Both Lapid and Livni, the justice minister and head of the center-left Hatnua party, have criticized Netanyahu publicly in recent days as long-simmering political rivalries boiled over after the Cabinet approved a controversial bill defining Israel as a Jewish state.
Lapid, whose party is the largest in the government coalition, castigated the prime minister Tuesday for playing politics instead of passing sensible legislation, including next year’s state budget.
“These elections are not about a particular issue — not about security and not about society — but an election between those who came to work and those who came to block everything,” Lapid said in a speech. “We came to work. That’s all we wanted, that’s all we still want.”
The firings of Lapid and Livni were announced Tuesday evening.
The Knesset is likely to approve new elections in the coming days, leading to a national vote in March or April. Opposition parties already have proposed bills to dissolve the Knesset. The last national elections were held in January 2013. Elections are scheduled now for November 2017.
A poll conducted last week by the Dialog Institute suggested that early elections would hurt Yesh Atid and benefit Likud, which is led by Netanyahu. Yesh Atid would drop from 19 Knesset seats to 11, while Hatnua would slip from six seats to four, according to the survey. Likud would win the election with 24 seats, up from its current 18, the survey showed, but only 35 percent of respondents said Netanyahu is fit to be prime minister.
Coalition crises like these sometimes have been averted at the last minute. In May 2012, a vote to dissolve the Knesset was rendered irrelevant after Netanyahu’s Likud joined with the centrist Kadima party in a short-lived unity government.
A similar deal is less likely this time. The current coalition, which includes parties ranging from the far right to center left, was formed as a team of rivals in March. The election that formed it in January 2013 saw the rise of two major new parties: Lapid’s Yesh Atid and the pro-settlement Jewish Home party led by Naftali Bennett.
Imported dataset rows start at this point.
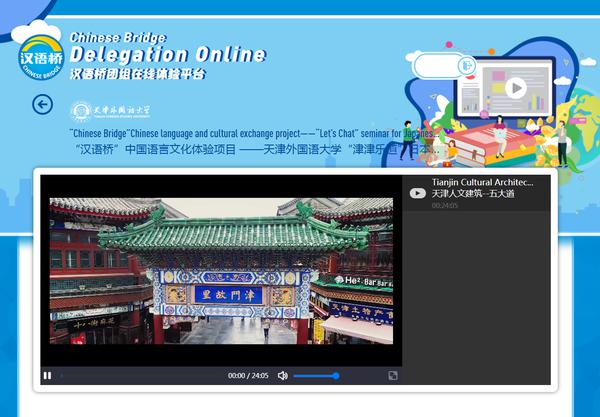This screenshot has height=417, width=600.
Task: Open the Tianjin Cultural Architecture playlist video
Action: coord(483,183)
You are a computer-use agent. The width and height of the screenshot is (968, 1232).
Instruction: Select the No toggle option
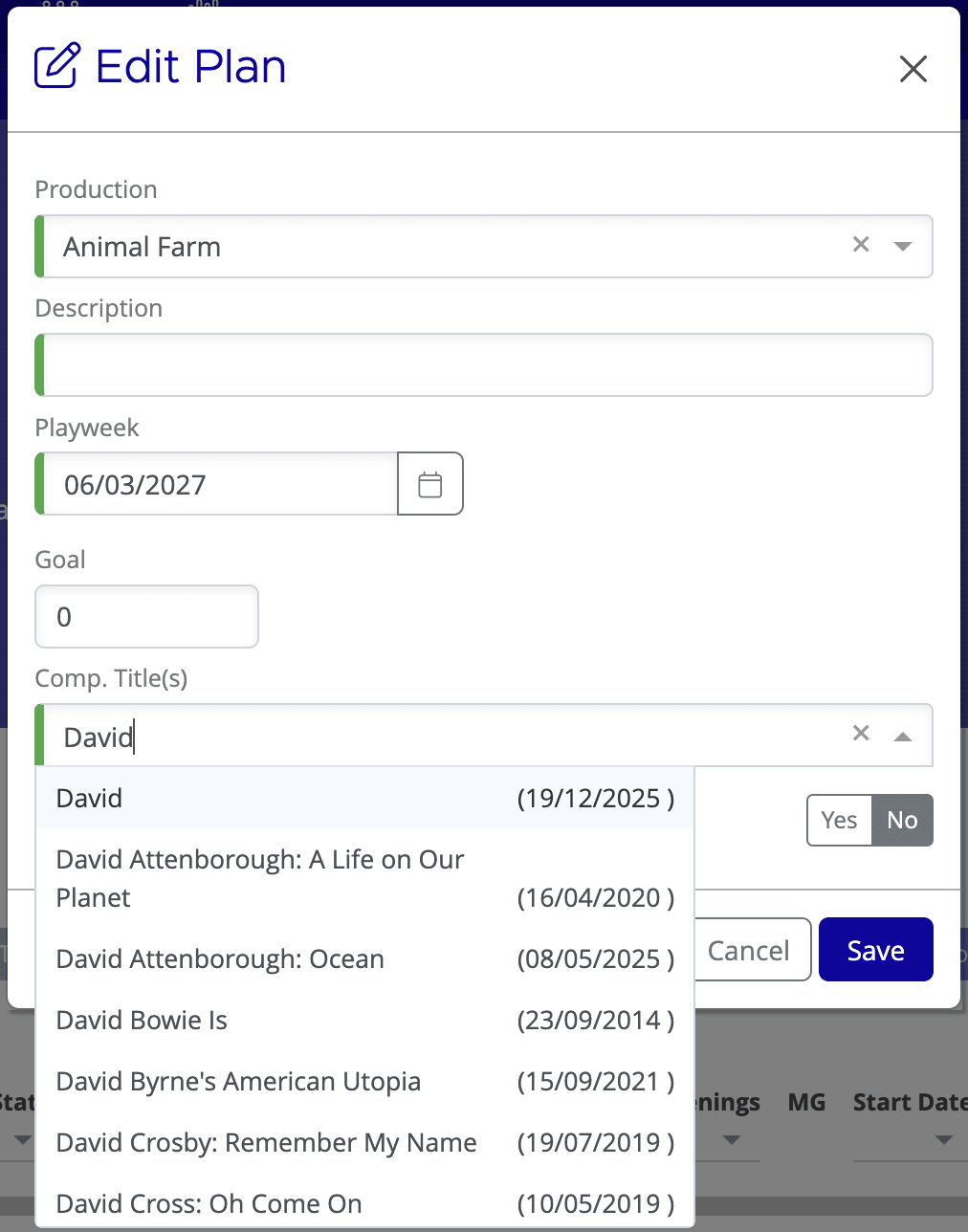(902, 820)
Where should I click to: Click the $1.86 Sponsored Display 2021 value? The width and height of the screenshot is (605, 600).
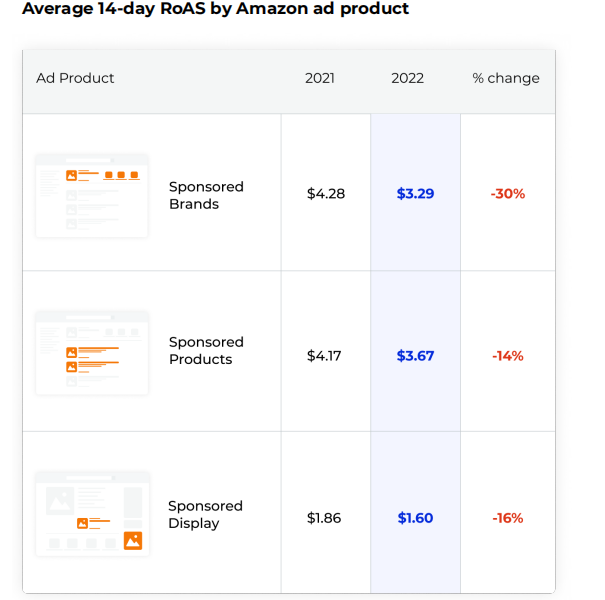[324, 518]
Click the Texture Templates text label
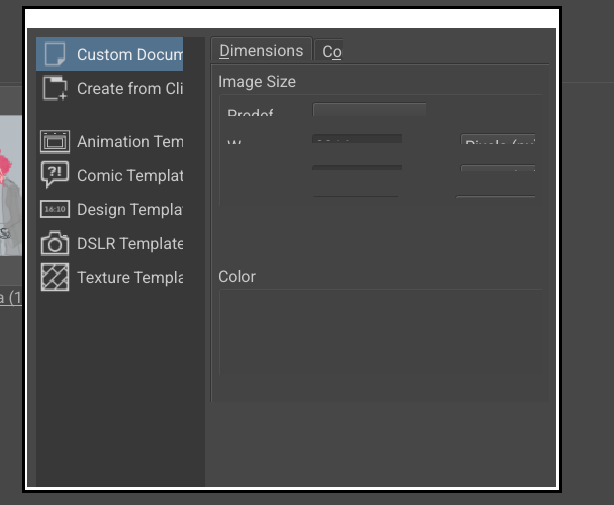This screenshot has width=614, height=505. 130,278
Since then, coalition partners have fought over everything from peace talks to the economy to religious issues. Rifts began to widen after this summer’s war in Gaza, with Bennett blaming Netanyahu for stopping the war early and Lapid accusing the prime minister of bringing relations with the United States to crisis.
The fight that may be the last straw for this coalition is over the so-called nation-state law, a controversial bill that would enshrine into law Israel’s status as a Jewish state. Netanyahu has trumpeted the measure as a necessary defense of Israel’s Jewish character, while Lapid and Livni warn that it would erode Israeli democracy.
“There’s no left and right when it comes to the [Israeli] Declaration of Independence and our deep identity as a Jewish and democratic state,” Livni wrote on Facebook last week. “There’s one large camp — the Zionist camp — that’s fighting against the Tea Party of Israeli politics.”
Isaac Herzog, who heads the left-wing Labor party, wrote Tuesday on Facebook that in new elections, his party would “bring hope and a new reality to the citizens of Israel.”
According to the Dialog poll, Jewish Home would see its Knesset representation rise from 12 to 16 seats in new elections, but Bennett first needs to win a party primary scheduled for next month. Jewish Home is itself a coalition of several religious Zionist factions, and Bennett has drawn opposition from more conservative rivals.
Netanyahu faces a similar challenge within Likud, which also is slated to hold a primary in January. His chief rival in the party is Danny Danon, a former deputy defense minister who was fired after he publicly criticized Netanyahu’s handling of the Gaza war.
Danon does not believe Israel should facilitate the creation of a Palestinian state and says Israel should respond more aggressively to terrorism. On Monday, Danon closed ranks with the prime minister, directing his vitriol at Lapid.
“It is unfortunate that the amateurish antics of Yair Lapid are dragging Israel to unnecessary, and expensive, early elections,” Danon said in a statement. “After the Likud is victorious at the ballot box, we must be sure not to repeat mistakes of the past and form the next coalition government with loyal and like-minded parties that are interested in serving as true partners in leading our great country.”